The success of Scottish director, Steven Lewis Simpson's movie adaptation of the best-selling novel by Kent Nerburn, Neither Wolf Nor Dog, defies logic - Hollywood logic that is. It was audience-financed, shot in 18-days in one of the US's poorest region with an average crew of 2 and a 95-year-old Lakota Elder as the star. It has become one of the widest released, truly self-distributed movies in years. Simpson flipped the Hollywood model upside-down by launching in small towns and it has the longest theatrical first-run of any movie in at least a decade: 131 weeks so far.

The film opens in Los Angeles on September 13th.

Neither Wolf Nor Dog takes audiences on a deeply moving road trip through contemporary Lakota life. Its humor is wry and pulls no punches, introducing deep characters and poignant vignettes that challenge the viewer to see the world differently.

The film’s opening week at the Landmark Lagoon Cinema in Minneapolis had more admissions than the film with the top screen average in the entire US that week. In Vancouver, WA it was the theatre’s second-best performing film in a year. With only six showings, it beat eleven of the twelve summer blockbusters at a multiplex nearby. In a South Dakota cinema, it beat every blockbuster in 15 months. 120 of Neither Wolf Nor Dog’s theatres have been in Oregon, Washington, Montana, Wyoming, South Dakota, Maine and Minnesota (less than 7% of US market).

“Hollywood has a simplistic view of the audience, but theatres understand their patrons. I flipped the usual model of major cities first and opted to place the film in the heart of its audience instead. I knew we could be a big fish in a small pond rather than a minnow in an ocean. Thanks to a remarkable groundswell of audience support, we're no longer perceived as a minnow and now look forward to opening in major cities”, said Simpson. Simpson recently gave a TEDx Talk on film distribution.

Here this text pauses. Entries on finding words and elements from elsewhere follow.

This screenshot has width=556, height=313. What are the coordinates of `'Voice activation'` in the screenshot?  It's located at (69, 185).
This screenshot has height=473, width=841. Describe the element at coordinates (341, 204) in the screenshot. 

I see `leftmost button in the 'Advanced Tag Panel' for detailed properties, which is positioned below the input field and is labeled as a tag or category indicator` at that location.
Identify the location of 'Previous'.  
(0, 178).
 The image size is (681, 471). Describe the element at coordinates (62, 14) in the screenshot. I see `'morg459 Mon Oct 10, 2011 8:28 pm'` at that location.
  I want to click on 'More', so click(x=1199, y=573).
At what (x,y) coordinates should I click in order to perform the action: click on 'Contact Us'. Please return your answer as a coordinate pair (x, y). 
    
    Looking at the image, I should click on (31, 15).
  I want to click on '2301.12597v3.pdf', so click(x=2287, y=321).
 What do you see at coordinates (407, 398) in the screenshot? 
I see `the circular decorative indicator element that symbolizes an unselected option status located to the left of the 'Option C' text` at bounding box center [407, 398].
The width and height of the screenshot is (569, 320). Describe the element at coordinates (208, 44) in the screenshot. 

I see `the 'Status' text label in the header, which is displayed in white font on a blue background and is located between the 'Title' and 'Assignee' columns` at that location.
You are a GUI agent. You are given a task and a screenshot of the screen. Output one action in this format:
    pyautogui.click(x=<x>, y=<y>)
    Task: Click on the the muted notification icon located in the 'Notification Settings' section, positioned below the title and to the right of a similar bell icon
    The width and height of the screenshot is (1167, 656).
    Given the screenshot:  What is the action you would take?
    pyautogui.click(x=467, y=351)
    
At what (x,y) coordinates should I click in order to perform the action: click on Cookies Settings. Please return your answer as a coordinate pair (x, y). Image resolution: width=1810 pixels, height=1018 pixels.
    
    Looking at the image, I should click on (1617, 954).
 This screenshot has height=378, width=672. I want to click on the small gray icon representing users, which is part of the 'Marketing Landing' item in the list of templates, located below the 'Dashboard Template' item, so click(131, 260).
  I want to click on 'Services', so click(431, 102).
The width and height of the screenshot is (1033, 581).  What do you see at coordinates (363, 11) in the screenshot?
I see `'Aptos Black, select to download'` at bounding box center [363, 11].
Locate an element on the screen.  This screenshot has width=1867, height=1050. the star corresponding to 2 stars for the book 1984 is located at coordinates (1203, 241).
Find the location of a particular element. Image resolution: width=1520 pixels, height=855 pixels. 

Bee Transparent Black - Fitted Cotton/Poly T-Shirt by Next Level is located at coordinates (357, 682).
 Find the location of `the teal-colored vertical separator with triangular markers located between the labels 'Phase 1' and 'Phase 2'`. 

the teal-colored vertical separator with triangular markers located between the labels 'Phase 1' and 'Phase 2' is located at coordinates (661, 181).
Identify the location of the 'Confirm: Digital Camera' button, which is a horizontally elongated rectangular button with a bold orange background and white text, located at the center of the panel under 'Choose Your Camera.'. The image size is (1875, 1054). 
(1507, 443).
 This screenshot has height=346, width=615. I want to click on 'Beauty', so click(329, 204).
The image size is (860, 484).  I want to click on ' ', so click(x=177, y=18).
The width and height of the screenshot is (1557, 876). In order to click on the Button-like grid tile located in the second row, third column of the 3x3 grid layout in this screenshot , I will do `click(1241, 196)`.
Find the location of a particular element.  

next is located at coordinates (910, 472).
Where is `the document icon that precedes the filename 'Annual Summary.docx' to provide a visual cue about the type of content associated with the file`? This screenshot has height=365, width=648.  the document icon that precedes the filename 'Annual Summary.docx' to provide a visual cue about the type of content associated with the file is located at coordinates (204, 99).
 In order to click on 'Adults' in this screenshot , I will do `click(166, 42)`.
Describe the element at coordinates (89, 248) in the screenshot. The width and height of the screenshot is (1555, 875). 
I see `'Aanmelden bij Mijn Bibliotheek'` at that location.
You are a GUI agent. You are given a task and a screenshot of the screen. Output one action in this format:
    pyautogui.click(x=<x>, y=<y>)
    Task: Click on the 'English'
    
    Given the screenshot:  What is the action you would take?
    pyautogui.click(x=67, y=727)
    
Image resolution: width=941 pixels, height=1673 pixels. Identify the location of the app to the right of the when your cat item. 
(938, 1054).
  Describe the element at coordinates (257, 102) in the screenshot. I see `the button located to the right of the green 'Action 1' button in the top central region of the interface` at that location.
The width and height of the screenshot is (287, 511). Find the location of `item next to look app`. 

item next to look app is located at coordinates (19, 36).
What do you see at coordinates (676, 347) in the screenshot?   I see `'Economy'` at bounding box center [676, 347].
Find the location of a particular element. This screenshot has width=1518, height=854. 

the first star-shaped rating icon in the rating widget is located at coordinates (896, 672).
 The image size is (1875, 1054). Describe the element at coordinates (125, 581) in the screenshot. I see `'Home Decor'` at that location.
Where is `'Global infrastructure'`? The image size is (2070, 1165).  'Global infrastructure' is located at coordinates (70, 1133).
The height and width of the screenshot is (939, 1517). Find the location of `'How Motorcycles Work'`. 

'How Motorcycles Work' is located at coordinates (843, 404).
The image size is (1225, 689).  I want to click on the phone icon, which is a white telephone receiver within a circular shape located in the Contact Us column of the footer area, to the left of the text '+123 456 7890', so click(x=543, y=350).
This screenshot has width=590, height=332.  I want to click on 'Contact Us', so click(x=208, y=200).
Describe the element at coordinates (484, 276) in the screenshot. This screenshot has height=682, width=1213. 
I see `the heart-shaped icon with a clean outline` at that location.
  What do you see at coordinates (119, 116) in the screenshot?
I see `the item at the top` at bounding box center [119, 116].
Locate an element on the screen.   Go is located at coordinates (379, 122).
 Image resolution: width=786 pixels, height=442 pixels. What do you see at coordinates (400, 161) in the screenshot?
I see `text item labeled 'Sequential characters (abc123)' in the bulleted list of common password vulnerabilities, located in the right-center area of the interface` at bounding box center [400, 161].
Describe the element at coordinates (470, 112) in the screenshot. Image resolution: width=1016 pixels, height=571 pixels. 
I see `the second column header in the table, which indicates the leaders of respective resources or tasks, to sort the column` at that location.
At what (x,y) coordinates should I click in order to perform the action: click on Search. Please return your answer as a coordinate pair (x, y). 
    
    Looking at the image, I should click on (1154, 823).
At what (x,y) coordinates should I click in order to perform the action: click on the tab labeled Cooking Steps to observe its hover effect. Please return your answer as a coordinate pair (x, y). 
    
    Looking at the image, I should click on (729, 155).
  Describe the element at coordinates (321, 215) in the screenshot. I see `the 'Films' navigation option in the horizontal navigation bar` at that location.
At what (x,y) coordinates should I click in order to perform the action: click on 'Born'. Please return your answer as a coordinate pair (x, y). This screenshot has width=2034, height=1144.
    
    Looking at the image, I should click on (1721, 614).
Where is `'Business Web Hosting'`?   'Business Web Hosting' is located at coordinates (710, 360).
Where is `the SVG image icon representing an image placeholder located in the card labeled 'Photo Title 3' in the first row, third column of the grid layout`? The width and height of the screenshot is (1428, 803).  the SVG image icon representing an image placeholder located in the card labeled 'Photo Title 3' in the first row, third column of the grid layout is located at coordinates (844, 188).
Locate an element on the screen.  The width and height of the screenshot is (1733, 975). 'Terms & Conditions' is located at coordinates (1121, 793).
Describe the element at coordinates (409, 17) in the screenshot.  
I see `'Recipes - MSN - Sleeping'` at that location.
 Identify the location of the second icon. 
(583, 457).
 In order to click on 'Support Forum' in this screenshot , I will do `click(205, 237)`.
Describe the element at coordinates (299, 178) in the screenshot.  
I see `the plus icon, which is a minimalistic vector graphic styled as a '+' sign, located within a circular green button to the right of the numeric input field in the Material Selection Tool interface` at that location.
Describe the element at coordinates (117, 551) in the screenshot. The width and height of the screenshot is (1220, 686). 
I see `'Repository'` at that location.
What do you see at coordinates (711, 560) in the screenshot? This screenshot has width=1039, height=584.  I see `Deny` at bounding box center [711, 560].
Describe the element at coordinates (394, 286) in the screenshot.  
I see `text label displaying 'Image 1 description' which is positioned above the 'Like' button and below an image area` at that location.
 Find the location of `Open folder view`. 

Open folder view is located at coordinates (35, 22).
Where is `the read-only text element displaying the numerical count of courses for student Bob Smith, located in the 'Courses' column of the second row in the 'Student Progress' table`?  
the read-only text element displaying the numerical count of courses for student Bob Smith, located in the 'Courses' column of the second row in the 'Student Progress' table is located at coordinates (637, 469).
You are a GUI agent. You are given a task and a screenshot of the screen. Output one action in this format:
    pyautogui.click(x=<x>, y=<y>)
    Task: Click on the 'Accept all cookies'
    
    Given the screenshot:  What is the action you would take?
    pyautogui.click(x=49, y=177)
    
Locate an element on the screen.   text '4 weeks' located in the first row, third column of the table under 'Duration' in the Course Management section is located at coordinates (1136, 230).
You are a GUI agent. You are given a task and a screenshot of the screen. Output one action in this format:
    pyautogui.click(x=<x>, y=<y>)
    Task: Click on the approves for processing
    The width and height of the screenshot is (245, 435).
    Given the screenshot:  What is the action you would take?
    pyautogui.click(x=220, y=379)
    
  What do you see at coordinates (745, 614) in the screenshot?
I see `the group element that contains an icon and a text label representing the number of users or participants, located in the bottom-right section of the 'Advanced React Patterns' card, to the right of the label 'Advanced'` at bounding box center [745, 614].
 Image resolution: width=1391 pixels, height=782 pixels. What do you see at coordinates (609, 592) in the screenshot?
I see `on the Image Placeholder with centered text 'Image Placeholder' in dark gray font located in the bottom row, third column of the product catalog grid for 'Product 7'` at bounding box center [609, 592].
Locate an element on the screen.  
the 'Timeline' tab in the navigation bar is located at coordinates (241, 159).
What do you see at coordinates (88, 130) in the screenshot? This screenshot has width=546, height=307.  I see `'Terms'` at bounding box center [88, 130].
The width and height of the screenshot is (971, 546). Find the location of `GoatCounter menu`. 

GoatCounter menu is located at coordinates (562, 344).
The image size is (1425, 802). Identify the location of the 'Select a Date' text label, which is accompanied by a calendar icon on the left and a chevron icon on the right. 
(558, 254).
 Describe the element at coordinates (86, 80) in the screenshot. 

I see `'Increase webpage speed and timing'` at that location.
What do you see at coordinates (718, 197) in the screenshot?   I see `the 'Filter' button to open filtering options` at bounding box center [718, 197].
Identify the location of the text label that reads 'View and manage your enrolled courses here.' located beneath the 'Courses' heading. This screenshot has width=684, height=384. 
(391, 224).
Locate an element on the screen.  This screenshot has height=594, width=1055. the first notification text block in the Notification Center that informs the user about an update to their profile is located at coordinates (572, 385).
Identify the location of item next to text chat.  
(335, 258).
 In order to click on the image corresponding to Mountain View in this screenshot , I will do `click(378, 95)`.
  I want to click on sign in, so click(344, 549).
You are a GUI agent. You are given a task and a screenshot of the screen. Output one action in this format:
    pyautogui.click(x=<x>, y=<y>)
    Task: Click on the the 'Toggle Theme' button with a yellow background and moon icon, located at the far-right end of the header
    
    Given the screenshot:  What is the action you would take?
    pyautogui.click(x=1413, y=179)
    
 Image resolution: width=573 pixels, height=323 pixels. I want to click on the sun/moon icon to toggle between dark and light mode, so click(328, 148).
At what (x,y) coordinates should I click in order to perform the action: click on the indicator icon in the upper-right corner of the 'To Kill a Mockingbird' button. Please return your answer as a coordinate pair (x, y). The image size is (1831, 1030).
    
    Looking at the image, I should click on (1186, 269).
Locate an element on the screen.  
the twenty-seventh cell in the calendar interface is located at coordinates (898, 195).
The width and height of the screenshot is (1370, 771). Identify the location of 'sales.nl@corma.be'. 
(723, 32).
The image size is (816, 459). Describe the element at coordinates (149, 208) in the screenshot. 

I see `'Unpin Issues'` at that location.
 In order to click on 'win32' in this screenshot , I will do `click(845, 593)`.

In real-life, Lakota actor, soldier, stuntman and musician, David Bald Eagle was left for dead during D-Day and Christopher Sweeney was awarded the Silver Star from the Gulf War. Yet it was the film’s other star, Yuchi-Muscogee Creek multidisciplinary visual artist, poet, and actor, Richard Ray Whitman, who was never in the service, who spent the most days under fire during the 71-day occupation of Wounded Knee in 1973 where the government fired hundreds of thousands of bullets at American Indian Movement activists.

The film's climax was filmed at Wounded Knee where David Bald Eagle had relatives at the infamous Wounded Knee Massacre of 1890, sacred ground for the stars. Because of this, Simpson threw away the script so Dave could improvise the scene and speak from his heart. At the end of the take, Dave said, “I’ve been holding that in for 95-years.” David Bald Eagle died in 2016.